Later that year Mr Trump Jr went to work for the Trump Organization and - like his sister Ivanka - would rise to become executive vice-president, overseeing acquisitions and new developments for the firm's real estate, hotels and golf courses.
He also appeared alongside his siblings as advisers on his father's reality television programme The Celebrity Apprentice.
Mr Trump Jr married his wife, Vanessa Haydon, in November 2005 after his father introduced the pair at a fashion show two years earlier.
The couple have five young children together: Kai, Chloe, Donald, Tristan and Spencer.
Since his father took office, Mr Trump Jr and his brother, Eric, have taken control of management of the family firm.
But the first-born Trump has also shown interest in continuing his family's political legacy.
During a CNN interview in July 2016, he said he would not rule out a run for New York mayor, adding: "As my father always said...we always like to keep our options open".

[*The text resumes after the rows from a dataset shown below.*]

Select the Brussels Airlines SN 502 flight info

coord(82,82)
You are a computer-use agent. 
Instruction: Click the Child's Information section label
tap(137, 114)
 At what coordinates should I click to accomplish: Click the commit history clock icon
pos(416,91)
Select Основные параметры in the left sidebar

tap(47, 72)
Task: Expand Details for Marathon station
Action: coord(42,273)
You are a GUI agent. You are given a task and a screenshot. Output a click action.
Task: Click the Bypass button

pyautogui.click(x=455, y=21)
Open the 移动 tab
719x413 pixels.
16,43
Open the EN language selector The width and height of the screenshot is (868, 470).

Mr Trump later cast doubt on the idea, telling Fox News: "I don't see that happening."
Avid outdoorsman
Though he was raised among the posh high-rises and busy streets of New York City, Mr Trump Jr has long had an affinity for outdoor life.
At an early age, he developed a close relationship with his maternal grandfather, Milos Zelnicek, with whom he spent several weeks during the summer camping, fishing and hunting in a town outside Prague.
During his time visiting his grandparents, he also learned to speak Czech.
Mr Trump Jr and his Eric Trump's penchant for hunting big game also came under scrutiny in 2012 after photos surfaced showing the pair in Zimbabwe posing with dead animals including a leopard and a crocodile.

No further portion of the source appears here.